Explains Biscardi, "I know that if we continue heading the way we're heading, there will come a day when this airport will not be able to fuel every airline and every aircraft on a particular day and somebody's going to get a delay. That's what a master plan makes clear, and if its done by a credible agency and it's reasonable, it makes the expense palatable."

Although the master plan was finally drawn up by JFK's consulting firms, Staunton and Chow Engineer-ing and Argus Engineering, the entire process included the airline fueling committee and an airline advisory group - the New York Airline Liaison office. "They worked through the development of the master plan," Biscardi says, "because fundamentally we want to make sure that it's done in a way not how an airport authority sees it but as how an airline needs it."

UPDATING OTHER SYSTEMS
While he sees the elimination of the satellite fuel farm as the key to updating the entire fuel system at JFK, Biscardi has not been idle in updating other portions of the system. He has overseen the consolidation of the filtration system so that there are no longer filters "all over the airport" and he took advantage of the coincidental construction of a light rail system at the airport to get his refuelers off the public roadways and under the taxiways.

"The trucks had to make this 14 mile round trip to the (cargo) airplanes and back through the public streets," Biscardi says. "They're out there with the buses and the taxicabs. It really wasn't efficient so we were looking at putting an aeronautical restricted service road to service the southwest area of the airport.

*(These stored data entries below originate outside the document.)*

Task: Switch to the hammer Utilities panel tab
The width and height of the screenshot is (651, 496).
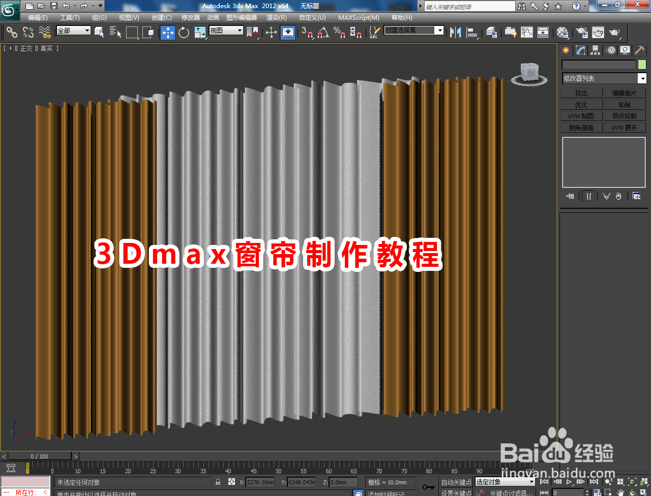Action: 639,50
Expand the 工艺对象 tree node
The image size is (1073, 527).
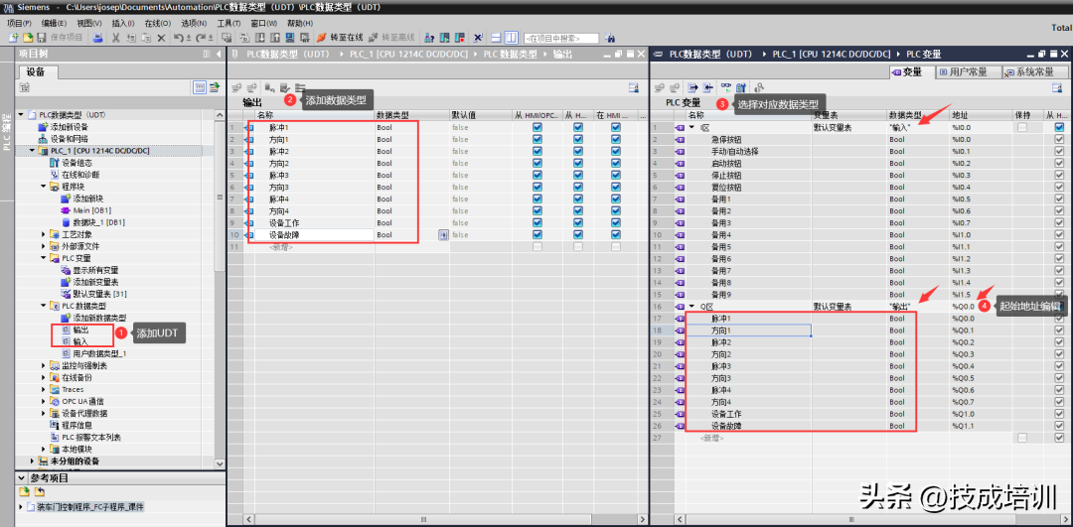point(44,234)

"The southwest had the potential of being a booming cargo sector of the airport but it wasn't served by any service roads so we embarked on a project to build the southwest area restricted road. It took some time to build. We had to build a bridge then we needed a tunnel to get all this cargo or restricted traffic over to the side of the airport where the terminals were.

"Coincidentally, JFK is building a light rail project that will connect every terminal with public transportation, heavy rail system, our remote parking lot, our consolidated car rentals, and on up to Jamaica, which is a link to Manhattan. So we piggybacked our project with their project and now I'm the proud owner of a tunnel under the taxiways which we are about to link up with our newly constructed bridge and our restricted service road system. That will now revitalize our southwest area as far as cargo is concerned."

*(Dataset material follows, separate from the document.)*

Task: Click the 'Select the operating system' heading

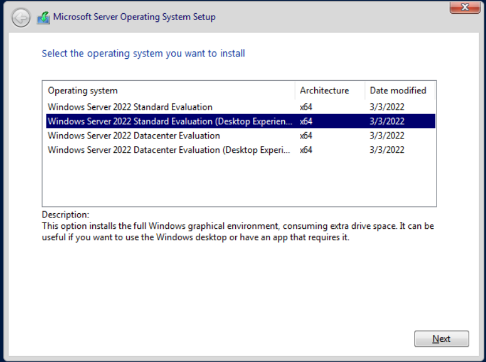Action: point(143,54)
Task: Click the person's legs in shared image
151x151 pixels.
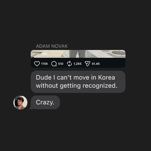Action: pos(77,54)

Cutting four miles off the refuelers' trip and getting them away from public roadways is a major step but to further streamline the operation, Biscardi, should he get final approval for the removal of the satellite fuel farm, would like to cut the refuelers' trip a further four miles by having them load fuel at the satellite site. "Now," Biscardi says, "when and if we remove the satellite fuel farm, my plan is ... to put my truck loading facility where the satellite was."

A REMEDIATION AGREEMENT
The Port Authority of New York and New Jersey has avoided some of the problems of remediating pollution by reaching a Global Remediation Settlement with airport tenants at JFK International Airport.

Gerard Biscardi, the Authority's general supervisor for aviation fueling, explains that the Port Authority worked with an airline committee, peer review group, regulators, remediation technical groups, the ATA, and businesspeople to reach an agreement on how to pay for remediation and avoid litigious conflict over the issue.

"The Port Authority had already embarked on a clean-up program." Biscardi says, "However, under this settlement all remediation work related to aviation fueling was packaged as one all-encompassing remediation project.... We know what the damage is and we know what it's going to cost to clean it up.

"We didn't do a whole lot of finger pointing, we didn't go after oil companies and airlines that are no longer in business. Here, the beneficial users of the system - the folks that use it today - and the Port Authority are paying for the cleanup. Doing business at Kennedy costs less than half a cent per gallon."

However, Biscardi adds, in the future if parties responsible for pollution are identified, the Authority will seek reimbursement to offset the airlines' cost.